» Excerpt provided

╔══

The classroom is a great place to implement new and fun methods for enhancing kids’ creativity, encouraging their logical thinking, and developing their team spirit.

Being a cool teacher nowadays means having the ability to find a balance between creativity, fun, and education. But I’m not necessarily talking about formal education. There are so many things our kids should learn outside the curriculum program, which are equally important for their growth.

The escape room games offer unconventional opportunities for kids to learn how to complement each other in the pursuit of the same goal. In other words, team building is one of the things that kids learn during these games. But that’s not all, in just one hour of activity they get a concentrated experience of mental gymnastics, logical thinking, adrenaline rush, and feeling they are doing something important.

They get a chance to enter their fantasies while being in the class and learning life-improving skills. Isn’t that a perfect activity?

With all that said, let me give you some tips on how to make an escape room classroom activity.

1. Grab a ready-to-play escape room kit

Trust me, these games are the real deal. All you need to do is download and print the game file and In a matter of minutes, you have a ready-to-play escape room for your class. I know, it sounds great!

With these games, you don’t have to waste a lot of time thinking about themes, storylines, and puzzles. Also, your DIY escape room cannot compare with the artistic experience these printable escape rooms offer. Check for example the Houdini’s secret room, designed for 9-13 year-olds. It looks awesome, the puzzles are just right for that age group because it’s tested with thousands of kids and teachers.

Usually, within the game kits, you get extra materials, which help a lot when setting up the game. But I’ll talk about them later on.

If you still decide to make your own escape room experience from scratch, then you can check these tips for puzzle ideas and escape room themes ideas. As I said before, It can be time-consuming but at the same time a lot of fun.

Our ready-to-play game kits

Professor Swen’s Lab


Houdini’s Secret Room

Wooka Booka Island

the guilded

The Gilded Carcanet

2. Set up the game

Usually, these ready-to-play kits take no more than 15 minutes of preparation before the kids arrive. It’s one more reason why it’s a better (and probably way cheaper) option for you as a game master. If you plan to create a room from scratch, have in mind that the setup time will expand to hours of preparations, which means that you have to stay late in order to prepare the class for the next day. In this rush, you always increase the chances of setting up something wrong, which will probably destroy the game flow. That’s one more reason why you should grab a ready-to-play escape room.

For example in Houdini’s secret room kit, except for the game file, you get an easy-to-follow set-up guide, solutions guide, extras (in a form of posters and invitations), and a mobile app to guide you through your adventure.

╚══

» Short problem 1
According to the article on classroom escape rooms, which age group is Houdini's secret room designed for?
» Short problem 2
Extend the article on classroom escape rooms, picking up from its final sentence.

» Dataset rows
╔══

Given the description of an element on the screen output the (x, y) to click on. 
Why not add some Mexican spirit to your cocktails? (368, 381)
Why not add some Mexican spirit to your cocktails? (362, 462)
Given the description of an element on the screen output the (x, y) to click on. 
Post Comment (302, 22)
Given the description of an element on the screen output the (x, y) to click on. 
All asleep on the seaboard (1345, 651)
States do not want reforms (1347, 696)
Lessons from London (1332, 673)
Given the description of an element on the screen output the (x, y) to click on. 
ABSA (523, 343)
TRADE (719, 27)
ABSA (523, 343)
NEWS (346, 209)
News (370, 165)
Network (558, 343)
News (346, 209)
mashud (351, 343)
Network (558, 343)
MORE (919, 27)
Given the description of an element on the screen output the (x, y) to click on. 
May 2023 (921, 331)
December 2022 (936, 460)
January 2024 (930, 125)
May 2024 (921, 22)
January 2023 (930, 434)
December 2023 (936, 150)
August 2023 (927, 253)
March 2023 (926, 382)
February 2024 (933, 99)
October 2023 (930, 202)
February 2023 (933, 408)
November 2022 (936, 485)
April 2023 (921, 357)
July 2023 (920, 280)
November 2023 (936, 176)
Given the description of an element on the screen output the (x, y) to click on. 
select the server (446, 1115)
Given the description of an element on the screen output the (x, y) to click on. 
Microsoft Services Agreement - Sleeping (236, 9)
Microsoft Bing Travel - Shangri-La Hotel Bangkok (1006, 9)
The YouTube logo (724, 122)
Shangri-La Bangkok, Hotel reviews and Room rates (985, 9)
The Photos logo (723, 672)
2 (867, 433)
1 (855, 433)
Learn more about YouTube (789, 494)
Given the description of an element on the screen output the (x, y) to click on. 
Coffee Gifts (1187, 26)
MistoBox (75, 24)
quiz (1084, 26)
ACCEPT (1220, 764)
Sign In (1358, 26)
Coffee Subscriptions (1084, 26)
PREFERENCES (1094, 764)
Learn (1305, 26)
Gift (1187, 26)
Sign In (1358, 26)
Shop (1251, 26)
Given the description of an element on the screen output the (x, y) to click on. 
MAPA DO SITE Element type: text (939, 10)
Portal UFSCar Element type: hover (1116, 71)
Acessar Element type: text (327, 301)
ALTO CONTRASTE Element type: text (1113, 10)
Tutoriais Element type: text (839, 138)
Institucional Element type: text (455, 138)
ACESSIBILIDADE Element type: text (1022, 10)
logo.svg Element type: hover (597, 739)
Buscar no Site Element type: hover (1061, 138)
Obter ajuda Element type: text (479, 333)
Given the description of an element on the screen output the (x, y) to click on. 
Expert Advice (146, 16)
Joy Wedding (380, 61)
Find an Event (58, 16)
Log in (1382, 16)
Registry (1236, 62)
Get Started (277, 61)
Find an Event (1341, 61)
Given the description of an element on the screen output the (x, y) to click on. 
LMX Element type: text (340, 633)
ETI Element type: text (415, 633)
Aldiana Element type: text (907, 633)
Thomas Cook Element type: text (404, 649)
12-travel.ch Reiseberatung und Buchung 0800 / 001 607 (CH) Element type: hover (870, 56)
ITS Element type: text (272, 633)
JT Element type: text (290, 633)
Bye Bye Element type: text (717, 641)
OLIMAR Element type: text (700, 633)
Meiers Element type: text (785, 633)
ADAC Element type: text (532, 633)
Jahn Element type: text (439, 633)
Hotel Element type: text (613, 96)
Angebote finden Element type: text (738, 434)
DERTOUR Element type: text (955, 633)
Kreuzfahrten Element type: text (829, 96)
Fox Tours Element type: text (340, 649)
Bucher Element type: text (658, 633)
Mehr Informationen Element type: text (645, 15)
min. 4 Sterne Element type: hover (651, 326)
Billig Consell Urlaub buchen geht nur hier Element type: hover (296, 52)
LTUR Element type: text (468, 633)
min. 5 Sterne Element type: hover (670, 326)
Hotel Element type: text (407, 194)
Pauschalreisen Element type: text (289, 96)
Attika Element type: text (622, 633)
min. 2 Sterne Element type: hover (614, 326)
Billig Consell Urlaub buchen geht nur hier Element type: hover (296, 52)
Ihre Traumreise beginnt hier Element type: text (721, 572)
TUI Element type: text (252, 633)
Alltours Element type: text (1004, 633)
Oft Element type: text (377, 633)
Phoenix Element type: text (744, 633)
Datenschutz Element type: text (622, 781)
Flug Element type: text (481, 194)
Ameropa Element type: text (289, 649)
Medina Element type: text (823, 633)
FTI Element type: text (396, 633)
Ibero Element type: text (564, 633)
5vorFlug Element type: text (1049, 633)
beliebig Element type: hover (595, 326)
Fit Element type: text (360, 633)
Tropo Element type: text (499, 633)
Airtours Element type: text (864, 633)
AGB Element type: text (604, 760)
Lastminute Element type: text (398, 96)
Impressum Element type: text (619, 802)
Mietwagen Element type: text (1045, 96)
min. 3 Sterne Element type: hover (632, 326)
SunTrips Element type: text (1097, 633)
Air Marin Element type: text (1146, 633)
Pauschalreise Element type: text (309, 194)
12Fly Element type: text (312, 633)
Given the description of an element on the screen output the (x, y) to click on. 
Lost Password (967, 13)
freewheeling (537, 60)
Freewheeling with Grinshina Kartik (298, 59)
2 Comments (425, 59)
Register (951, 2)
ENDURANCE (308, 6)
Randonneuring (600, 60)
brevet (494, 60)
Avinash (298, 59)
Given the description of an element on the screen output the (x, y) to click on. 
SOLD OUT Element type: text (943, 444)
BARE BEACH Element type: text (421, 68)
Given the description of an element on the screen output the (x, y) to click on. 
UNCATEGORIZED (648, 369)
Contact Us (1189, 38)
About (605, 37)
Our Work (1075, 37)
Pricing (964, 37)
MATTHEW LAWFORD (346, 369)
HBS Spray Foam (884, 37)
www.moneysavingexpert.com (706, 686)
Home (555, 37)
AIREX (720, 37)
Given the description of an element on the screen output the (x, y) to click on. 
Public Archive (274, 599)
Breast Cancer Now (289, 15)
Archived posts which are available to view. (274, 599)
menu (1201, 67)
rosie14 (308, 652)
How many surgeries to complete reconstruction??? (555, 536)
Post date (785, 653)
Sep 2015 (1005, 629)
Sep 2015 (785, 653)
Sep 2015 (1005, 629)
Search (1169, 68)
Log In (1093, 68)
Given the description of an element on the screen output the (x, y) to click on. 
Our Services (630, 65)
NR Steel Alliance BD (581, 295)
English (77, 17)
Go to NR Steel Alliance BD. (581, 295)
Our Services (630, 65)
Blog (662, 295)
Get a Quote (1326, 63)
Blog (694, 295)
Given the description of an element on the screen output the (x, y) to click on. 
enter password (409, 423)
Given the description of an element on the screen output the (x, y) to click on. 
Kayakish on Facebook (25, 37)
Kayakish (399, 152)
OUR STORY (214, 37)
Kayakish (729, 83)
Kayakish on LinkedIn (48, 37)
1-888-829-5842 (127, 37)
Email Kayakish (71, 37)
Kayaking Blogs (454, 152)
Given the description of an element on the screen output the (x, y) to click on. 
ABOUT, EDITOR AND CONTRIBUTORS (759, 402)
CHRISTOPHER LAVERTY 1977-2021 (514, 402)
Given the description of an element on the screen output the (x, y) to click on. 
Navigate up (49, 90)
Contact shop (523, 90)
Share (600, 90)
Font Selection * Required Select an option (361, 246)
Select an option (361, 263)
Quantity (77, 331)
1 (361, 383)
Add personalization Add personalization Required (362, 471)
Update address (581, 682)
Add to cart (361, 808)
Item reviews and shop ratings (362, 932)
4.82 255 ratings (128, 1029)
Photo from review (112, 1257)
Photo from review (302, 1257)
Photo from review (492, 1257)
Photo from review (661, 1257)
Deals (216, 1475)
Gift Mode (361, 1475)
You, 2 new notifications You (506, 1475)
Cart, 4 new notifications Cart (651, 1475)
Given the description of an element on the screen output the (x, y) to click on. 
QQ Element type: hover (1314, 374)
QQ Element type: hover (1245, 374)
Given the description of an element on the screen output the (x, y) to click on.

╚══

» Expected answer 1
It is designed for 9-13 year-olds.

» Expected answer 2
You probably wonder if there is enough space for the whole classroom to play it simultaneously. Of course, there is! You need as much space as every other classroom activity. Since there will probably be more teams, each group should have a personal corner (table) where all the brainstorming would take place. Don’t forget to grab some scissors, pen, and paper glue for each team, they are usually part of every printable escape game.


3. Decorating the classroom

The decorations add up a lot to the whole experience. We recommend you turn on your creativity and take your time to decorate the room. Kids will love to see their everyday classroom turned into a fantastic escape room with all those decorations around. Trust me, your rating will rise by at least 10 points, as soon as the kids enter the classroom.

Start with some of the posters that usually are included in the ready-to-play kits. Hang them around to make a great mood. Let’s say you are playing Houdini’s secret room. Grab some “crystal” balls, hats, sticks, black tablecloths etc., and place them around the desks.

Turn down the lights and place some candles around. This can be very effective, especially if they are going to play it in a darker room.

4. Play a Role

Passive game mastery is old and boring, so why not join the kids and dive into the adventure? Yes, that’s right you can be a Game master and a player at the same time, which is totally cool!

Think of some role that suits your escape room theme (eg. be Watson in a Sherlock escape room, or be the Splinter in a Teenage Mutant Ninja Turtles… you get the point). You can use your role to give the players some hints during the game or help them with some clues which will come only through your character. You can even be the bad guy that needs to be outsmarted in order for them to escape.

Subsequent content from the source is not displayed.